Охрана уже расположилась на палубе. Каюта пришлась сестрам по вкусу. Она оказалась уютной и отнюдь не тесной. Здесь были стулья, жаровня — и достаточно места, чтобы разместить все их платья. В буфетах обнаружились еда и напитки. При необходимости в каюте можно было даже переночевать; правда, предполагалось плыть днем, а ночью вставать на якорь. Оставив сестер обживать каюту, Кедрин вернулся на корму к Галену. Тепшен и Браннок присоединились к нему. Капитан звучно отдавал приказания. На мачтах развернулись два косых паруса. Едва ветер наполнил их, Гален взялся за румпель, гребцы подняли весла, и барка плавно заскользила по речному простору.
— Не происходило ничего странного? — спросил Кедрин.
— Ничего нового, — откликнулся Садрет. — Правда, после твоей коронации лодок на реке поубавилось.
— С ними, — Кедрин кивнул на стрелков, чьи луки и стрелы защищала от сырости промасленная кожа, и вооруженных мечами воинов, — можно ничего не бояться.
— Это уж точно, — согласился Гален. — Вряд ли у кого-нибудь хватит духу полезть против такой охраны.
Они ошибались. И убедиться в этом им довелось прежде, чем барка достигла Геннифа.

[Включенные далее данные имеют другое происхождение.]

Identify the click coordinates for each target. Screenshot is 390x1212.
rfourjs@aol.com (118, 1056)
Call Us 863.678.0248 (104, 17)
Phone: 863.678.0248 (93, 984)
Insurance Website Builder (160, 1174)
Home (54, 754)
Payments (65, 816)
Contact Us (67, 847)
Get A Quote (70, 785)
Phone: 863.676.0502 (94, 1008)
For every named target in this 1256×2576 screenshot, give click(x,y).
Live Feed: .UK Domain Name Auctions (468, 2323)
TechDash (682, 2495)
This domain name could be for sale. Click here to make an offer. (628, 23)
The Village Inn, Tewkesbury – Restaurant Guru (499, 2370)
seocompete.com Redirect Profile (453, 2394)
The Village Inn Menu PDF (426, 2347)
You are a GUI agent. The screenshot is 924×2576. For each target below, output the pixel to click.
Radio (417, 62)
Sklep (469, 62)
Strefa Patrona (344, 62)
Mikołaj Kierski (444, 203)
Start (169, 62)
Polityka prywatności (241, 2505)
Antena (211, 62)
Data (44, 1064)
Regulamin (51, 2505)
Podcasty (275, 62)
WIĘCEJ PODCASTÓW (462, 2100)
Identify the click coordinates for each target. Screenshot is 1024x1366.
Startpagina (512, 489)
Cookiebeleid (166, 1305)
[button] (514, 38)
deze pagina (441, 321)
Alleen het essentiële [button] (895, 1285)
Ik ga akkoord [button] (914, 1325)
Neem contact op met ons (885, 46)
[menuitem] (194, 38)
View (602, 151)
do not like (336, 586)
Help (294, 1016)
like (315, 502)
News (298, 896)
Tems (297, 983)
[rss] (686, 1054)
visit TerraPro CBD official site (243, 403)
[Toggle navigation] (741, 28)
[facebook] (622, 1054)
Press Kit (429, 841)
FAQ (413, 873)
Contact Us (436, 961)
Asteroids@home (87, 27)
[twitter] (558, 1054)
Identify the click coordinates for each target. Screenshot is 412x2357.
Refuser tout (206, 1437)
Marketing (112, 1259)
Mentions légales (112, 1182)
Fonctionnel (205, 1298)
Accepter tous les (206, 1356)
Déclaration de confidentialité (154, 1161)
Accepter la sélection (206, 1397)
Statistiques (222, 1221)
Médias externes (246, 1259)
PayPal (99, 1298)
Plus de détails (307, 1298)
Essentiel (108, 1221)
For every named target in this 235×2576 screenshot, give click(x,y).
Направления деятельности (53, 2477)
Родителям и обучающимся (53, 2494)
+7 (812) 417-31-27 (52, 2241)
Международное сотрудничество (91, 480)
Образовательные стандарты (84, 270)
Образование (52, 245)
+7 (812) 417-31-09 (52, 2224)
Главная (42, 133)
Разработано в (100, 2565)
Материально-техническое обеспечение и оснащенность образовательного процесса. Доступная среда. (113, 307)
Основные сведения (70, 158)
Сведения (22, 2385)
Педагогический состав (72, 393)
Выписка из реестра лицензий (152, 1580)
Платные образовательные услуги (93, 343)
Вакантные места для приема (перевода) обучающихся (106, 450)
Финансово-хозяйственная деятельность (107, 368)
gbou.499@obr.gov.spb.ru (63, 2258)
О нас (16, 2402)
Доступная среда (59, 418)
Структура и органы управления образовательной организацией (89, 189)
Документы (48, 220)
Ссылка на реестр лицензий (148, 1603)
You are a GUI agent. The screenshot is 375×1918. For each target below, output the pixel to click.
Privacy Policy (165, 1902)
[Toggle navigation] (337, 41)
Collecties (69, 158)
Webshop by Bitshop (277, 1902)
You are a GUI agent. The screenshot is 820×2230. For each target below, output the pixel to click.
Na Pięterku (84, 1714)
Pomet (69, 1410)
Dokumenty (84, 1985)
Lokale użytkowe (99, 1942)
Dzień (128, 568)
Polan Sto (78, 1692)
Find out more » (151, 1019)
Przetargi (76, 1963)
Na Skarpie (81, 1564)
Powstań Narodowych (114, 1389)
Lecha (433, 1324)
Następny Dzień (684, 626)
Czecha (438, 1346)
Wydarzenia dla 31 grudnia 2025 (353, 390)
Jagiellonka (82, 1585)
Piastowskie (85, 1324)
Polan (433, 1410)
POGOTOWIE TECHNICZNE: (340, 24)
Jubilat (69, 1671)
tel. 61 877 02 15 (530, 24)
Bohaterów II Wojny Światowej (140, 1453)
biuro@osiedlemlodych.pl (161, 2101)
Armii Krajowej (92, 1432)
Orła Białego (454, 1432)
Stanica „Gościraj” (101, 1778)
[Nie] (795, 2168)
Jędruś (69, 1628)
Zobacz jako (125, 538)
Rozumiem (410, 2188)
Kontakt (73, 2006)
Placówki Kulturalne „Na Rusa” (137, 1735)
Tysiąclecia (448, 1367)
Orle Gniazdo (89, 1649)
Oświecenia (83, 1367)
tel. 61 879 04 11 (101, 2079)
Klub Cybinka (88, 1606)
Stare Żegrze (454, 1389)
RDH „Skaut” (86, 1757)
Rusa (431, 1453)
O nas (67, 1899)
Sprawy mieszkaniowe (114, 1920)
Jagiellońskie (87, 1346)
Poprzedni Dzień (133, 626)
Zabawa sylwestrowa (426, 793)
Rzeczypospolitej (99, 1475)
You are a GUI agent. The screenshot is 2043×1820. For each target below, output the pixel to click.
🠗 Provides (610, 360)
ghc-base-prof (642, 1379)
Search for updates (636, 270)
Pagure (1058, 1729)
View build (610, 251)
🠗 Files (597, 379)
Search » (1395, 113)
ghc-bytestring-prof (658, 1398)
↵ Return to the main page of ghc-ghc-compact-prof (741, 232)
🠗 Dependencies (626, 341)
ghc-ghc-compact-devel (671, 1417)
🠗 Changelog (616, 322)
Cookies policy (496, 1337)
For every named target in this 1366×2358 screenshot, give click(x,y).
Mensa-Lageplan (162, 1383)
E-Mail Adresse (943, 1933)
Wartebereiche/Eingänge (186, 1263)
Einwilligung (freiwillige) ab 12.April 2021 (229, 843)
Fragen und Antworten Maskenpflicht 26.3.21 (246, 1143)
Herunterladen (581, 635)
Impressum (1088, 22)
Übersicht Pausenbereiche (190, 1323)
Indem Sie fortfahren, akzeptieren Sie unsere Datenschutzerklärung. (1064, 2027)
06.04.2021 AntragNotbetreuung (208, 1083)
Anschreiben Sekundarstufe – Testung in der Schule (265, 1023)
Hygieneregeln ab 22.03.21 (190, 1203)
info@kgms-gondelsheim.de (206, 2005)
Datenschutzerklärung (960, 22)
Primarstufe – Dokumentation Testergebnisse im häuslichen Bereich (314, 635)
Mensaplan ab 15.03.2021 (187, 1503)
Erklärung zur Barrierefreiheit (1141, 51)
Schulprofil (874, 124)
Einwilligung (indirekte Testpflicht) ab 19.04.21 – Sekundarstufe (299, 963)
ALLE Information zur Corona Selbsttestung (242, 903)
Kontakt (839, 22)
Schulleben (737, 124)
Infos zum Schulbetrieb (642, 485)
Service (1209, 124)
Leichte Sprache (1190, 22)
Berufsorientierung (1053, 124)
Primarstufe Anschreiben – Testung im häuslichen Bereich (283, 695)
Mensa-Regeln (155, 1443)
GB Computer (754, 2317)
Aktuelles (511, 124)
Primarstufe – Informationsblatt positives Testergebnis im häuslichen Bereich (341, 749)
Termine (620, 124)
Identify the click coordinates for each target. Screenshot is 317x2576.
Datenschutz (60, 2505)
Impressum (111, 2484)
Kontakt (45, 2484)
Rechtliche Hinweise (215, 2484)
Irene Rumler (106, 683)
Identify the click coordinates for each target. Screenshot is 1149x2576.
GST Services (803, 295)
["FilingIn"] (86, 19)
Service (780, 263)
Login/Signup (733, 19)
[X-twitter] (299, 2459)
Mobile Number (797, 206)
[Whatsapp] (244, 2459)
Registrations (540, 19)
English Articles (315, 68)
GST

Последние три дня дул противный ветер. Судно долго шло галсами, но под конец Гален не выдержал и велел гребцам сесть на весла. Сумерки уже спустились на Идре, в отдалении мерцали огни Геннифа. Точно стремясь на неведомый зов, гребцы старались изо всех сил. Дружно взлетали и опускались огромные лопасти, поблескивая серебром в угасающем свете дня. Паруса свернули. Кедрин и Уинетт вышли на нос судна и смотрели, как на берегу приветливо перемигиваются огоньки. На палубе царило оживление. Все готовились к высадке, людям не терпелось вновь ступить на твердую землю. Солнце скрылось, лишь западный край неба рдел остывающим пурпуром, а над восточным висел бледный серп в ущербе, окруженный крошечными звездами. Идре, словно одетая синим бархатом, отвечала на удары весел недовольными шлепками по бортам лодки. Кедрин, обняв Уинетт, прижал ее к себе, не отводя глаз от берега. Цепочка огней на берегу обозначала цель их плавания.
Внезапно его рука непроизвольно напряглась. Что-то поднималось из воды. Холод, вызванный отнюдь не ночным ветром, пробежал по спине. Почти сейчас же он ощутил покалывание там, где талисман касался кожи. Уинетт оцепенела в его объятиях, сжав в ладонях свой амулет.
— Кедрин! Смотри!
Он быстро опустил глаза: меж ее напряженных пальцев струился голубой свет от камня.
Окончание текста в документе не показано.